The run course took three scenic loops on a primarily dirt trail around the lake. Beautiful, but a little frustrating when it comes to keeping track of who’s ahead of you. Playing catch up wasn’t my only concern. With my friends story fresh in my mind I found my legs feeling terrible throughout the first three kilometres. The pace was slow and getting slower. Thankfully, the winds that terrorised the bike course were also in play on the run. I just hadn’t noticed them. Once on the far side of the lake the wind was at your back and increasing the pace came naturally. Having the latter half of each lap feel slightly better made the going that much easier. I never felt like I did in Western Sydney but I managed to hold the pace even and come away with the fastest run split. I moved from 17th place up to 7th, agonisingly short of the 6th professional. It should be noted that stand out amateur Hayden Armstrong later clocked the 5th fastest time. This moved me to 8th overall. From where I started the run this was a great result and dipping under four hours overall made the effort feel worthwhile. Despite the time gaps on the bike, there was only five minutes between second and twelfth. At the finish I was able to congratulate Nick Baldwin on his third place performance which came off the back of the fastest bike.
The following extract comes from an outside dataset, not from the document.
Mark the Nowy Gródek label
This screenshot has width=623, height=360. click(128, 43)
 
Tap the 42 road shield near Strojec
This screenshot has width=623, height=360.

So the experiment? I’d call it a success. As of writing this my body is sending me mixed messages. Post race soreness is not to be found. Nor is energy. I now feel like I am strong enough to race 70.3 races two weeks apart. However, I still don’t think it is ideal due to the unavoidably taxing nature of these efforts. Will I do it again? Only if the circumstances demand it. For now I am unsure of my 2016 calendar. I have ideas and plans but they are not set in stone. On one hand, I’d like to partake in the local South Australian Olympic distance races but I don’t want to compromise on racing over the 70.3 distance. I’ll work it out as I go, but I’d tip Challenge Melbourne as my next appearance. In the meantime, I’ll enjoy Christmas and my new professional 70.3 ranking as #100 in the world. It feels pretty special to break into the top hundred for the first time.
Happy Christmas to all. Make use of the Mistletoe and return to training slowly.